- **Texte fourni**
AfghanistanA Kandahar, le cannabis prospère toujours à l'ombre des talibans
ATS
30.10.2021 - 08:50
Les talibans se disent en guerre contre la narco-économie afghane, première ressource du pays dont ils ont eux aussi profité. Mais dans son immense plantation de cannabis du Sud, Ghulam Ali sait qu'il n'en sera rien.
30.10.2021, 08:50
30.10.2021, 09:16
ATS
Entouré de petites montagnes ocres, son champ est bien visible le long de la principale route du district de Panjwai, dans la province de Kandahar. Sur plus de trois hectares, les plants de cannabis montent à hauteur d'homme, du vert le plus foncé au jaune paille, dégageant leur odeur âcre.
«C'est la plantation la plus rentable, plus que n'importe quel fruit, et plus que l'opium qui nécessite plus d'investissements et de produits chimiques», explique Ghulam Ali, 30 ans, yeux bleus rieurs et turban noir.
Depuis vingt ans, sa famille d'une vingtaine de membres en vit dans une petite maison en terre séchée. Plutôt modestement, mais au-dessus des standards ruraux afghans. Tous les enfants vont à l'école et au moment de la récolte, la famille fait appel à des ouvriers extérieurs.
«C'est très facile de faire pousser ici avec ce climat», explique Ghulam Ali, en couvrant ses quatre enfants de regards et gestes affectueux. Chaque matin à l'aube, avant la prière, il parcourt tous ses plants. D'ici un mois aura lieu la récolte. La plante sera tamisée, pressée et chauffée pour en extraire une huile, ensuite transformée en pâte noirâtre: du haschisch.

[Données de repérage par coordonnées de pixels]
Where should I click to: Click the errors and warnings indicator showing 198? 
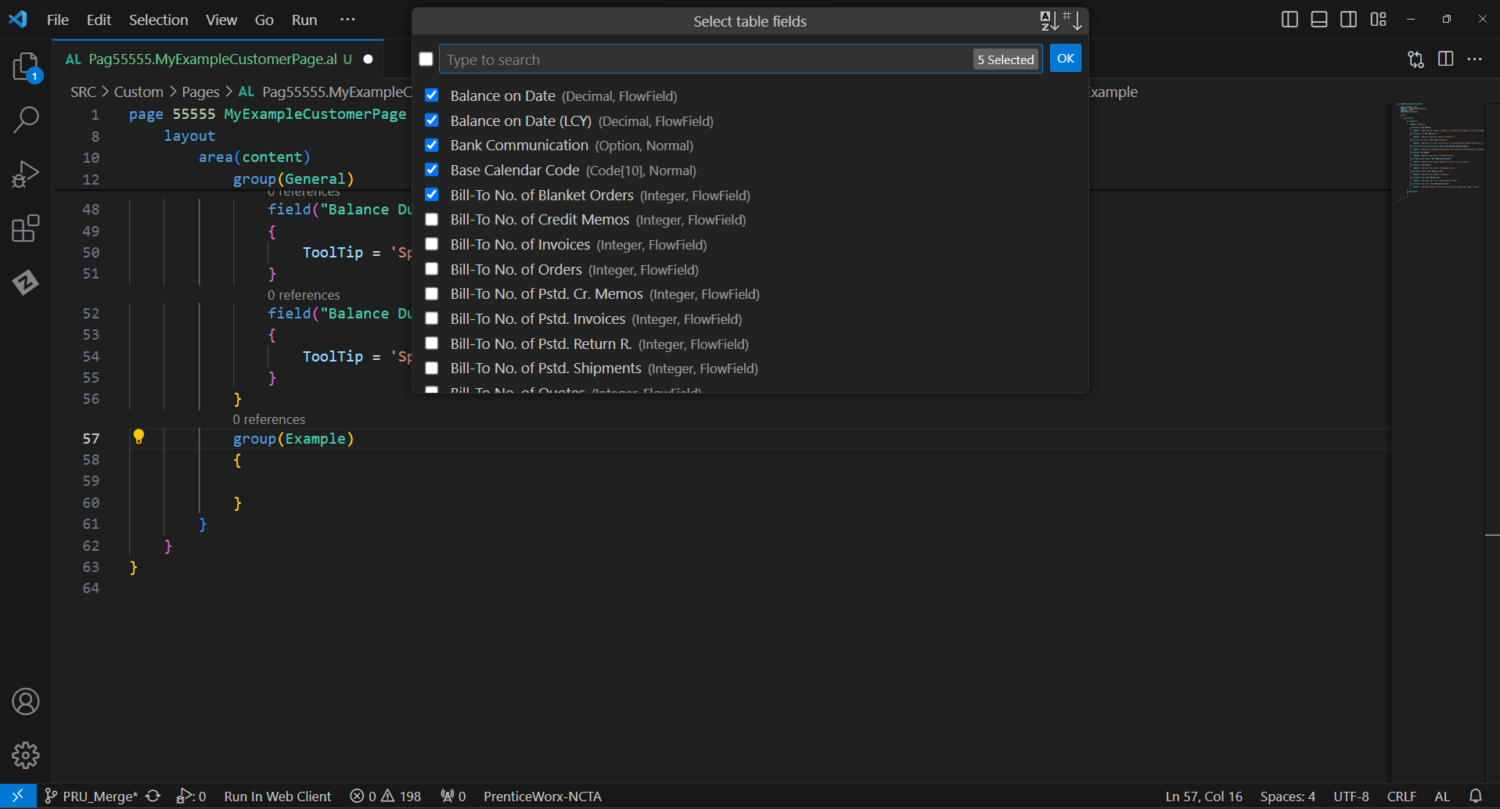point(385,796)
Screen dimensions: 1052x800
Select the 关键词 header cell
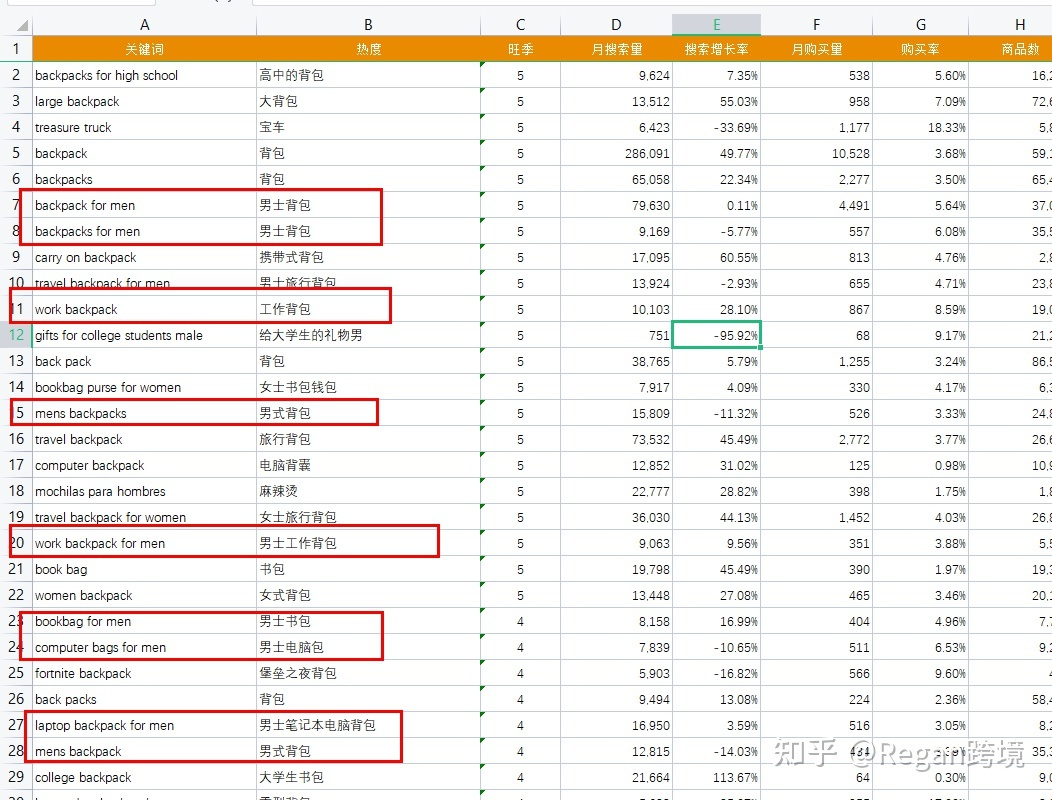144,49
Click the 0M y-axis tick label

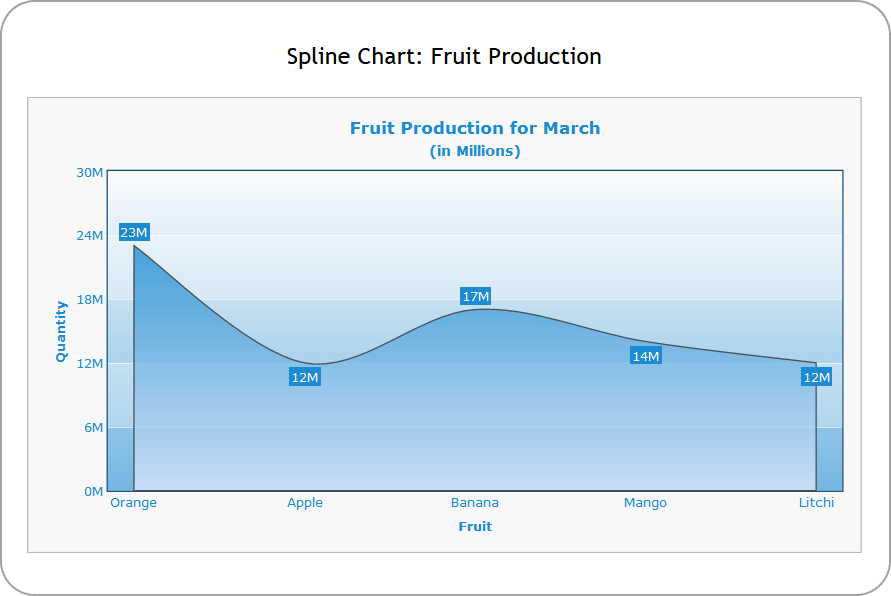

- **Exercices à faire**
1 > Relevez toutes les couleurs citées dans le reportage sur le cannabis à Kandahar, avec ce que chacune décrit.
2 > Poursuivez le reportage sur le cannabis à Kandahar à partir de sa dernière phrase.

- **Réponses par item**
1 >
- ocres : les petites montagnes autour du champ
- vert le plus foncé : les plants de cannabis
- jaune paille : les plants de cannabis
- bleus : les yeux de Ghulam Ali
- noir : le turban de Ghulam Ali
- noirâtre : la pâte de haschisch

2 >
Le fameux «afghan» a attiré dans les années 1960 et 1970 des caravanes entières de hippies, qui exportèrent ensuite variétés et techniques dans le reste du monde, du Liban au Rif marocain. L'Afghanistan est aujourd'hui le premier producteur mondial de drogue, principalement l'opium et le haschisch. Des poules aux oeufs d'or rares, dans l'un des pays les plus pauvres au monde.
Taxé à la source
Ghulam Ali vend sa poudre verte à des trafiquants locaux entre 10'000 et 12'000 roupies pakistanaises (PKR) le kilo (50 à 60 francs environ). «Ils le revendent le double» en Iran, au Pakistan ou en Inde, quand lui en tire une marge de 3000 roupies (15 francs environ) le kilo, dit-il.
Jusqu'à cette année, l'ancien gouvernement soutenu par les Occidentaux lui prélevait à la source «la taxe», une retenue officieuse qui réduisait de moitié ses revenus. «Sinon, ils menaçaient de détruire nos champs», souligne le fermier.
En face, dans les zones qu'ils contrôlaient, les rebelles talibans taxaient eux aussi l'opium et le cannabis pour financer leur guérilla. Les talibans désormais au pouvoir, Ghulam Ali espère échapper aux taxes: «Les talibans nous laissent tranquilles, je ne pense pas qu'ils vont nous demander de taxe, pas cette année, peut-être plus tard».
Discours officiel différent
Officiellement, et au nom de la loi islamique, le nouveau pouvoir afghan dit vouloir éradiquer la narco-économie et son effet collatéral ravageur, la toxicomanie, qui toucherait 10% de la population.
«Nous ne laisserons pas les fermiers faire pousser» du cannabis et du pavot à opium, assure à l'AFP le nouveau gouverneur de Kandahar, le mollah Yussef Wafa. Lui qui, lorsqu'il était le déjà influent «gouverneur de l'ombre» taliban de la province, finançait lui aussi la guérilla en taxant la drogue.
Ghulam Ali a entendu ces discours, mais sait aussi que les talibans ne peuvent pas trop s'aliéner les paysans dans cette région qui les a toujours beaucoup soutenus: «Les autres cultures ne nous rapportent rien», glisse-t-il, «ils le savent, et ils nous laissent faire».